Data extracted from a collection
———

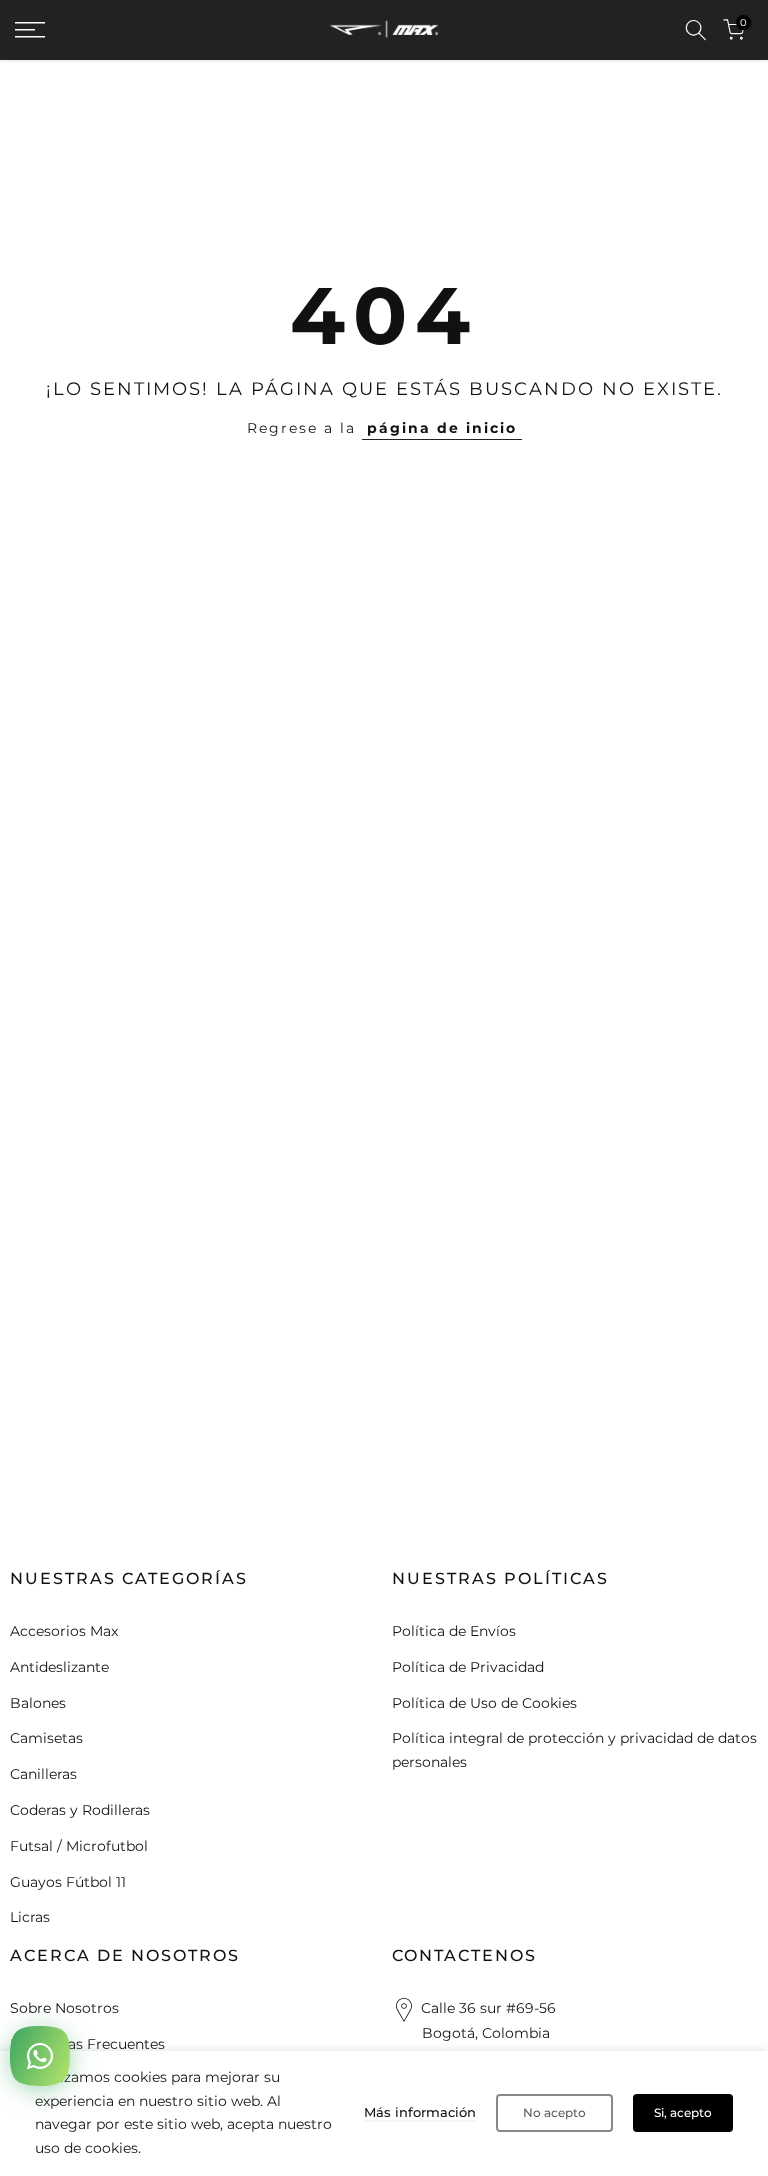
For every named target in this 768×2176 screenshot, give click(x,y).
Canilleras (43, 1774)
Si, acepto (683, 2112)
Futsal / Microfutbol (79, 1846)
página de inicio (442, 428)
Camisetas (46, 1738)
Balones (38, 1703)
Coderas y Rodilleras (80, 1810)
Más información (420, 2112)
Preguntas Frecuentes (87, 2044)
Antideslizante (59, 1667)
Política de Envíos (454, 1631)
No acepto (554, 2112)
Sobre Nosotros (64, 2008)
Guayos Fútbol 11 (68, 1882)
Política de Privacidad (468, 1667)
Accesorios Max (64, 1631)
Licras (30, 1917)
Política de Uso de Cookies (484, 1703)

———

WORK ITEM => Lines from the one that contains "Más información (420, 2112)" through the final line of the entries must be duplicated exactly, and no other lines.

REPLY TO THE TASK =>
Más información (420, 2112)
Preguntas Frecuentes (87, 2044)
Antideslizante (59, 1667)
Política de Envíos (454, 1631)
No acepto (554, 2112)
Sobre Nosotros (64, 2008)
Guayos Fútbol 11 (68, 1882)
Política de Privacidad (468, 1667)
Accesorios Max (64, 1631)
Licras (30, 1917)
Política de Uso de Cookies (484, 1703)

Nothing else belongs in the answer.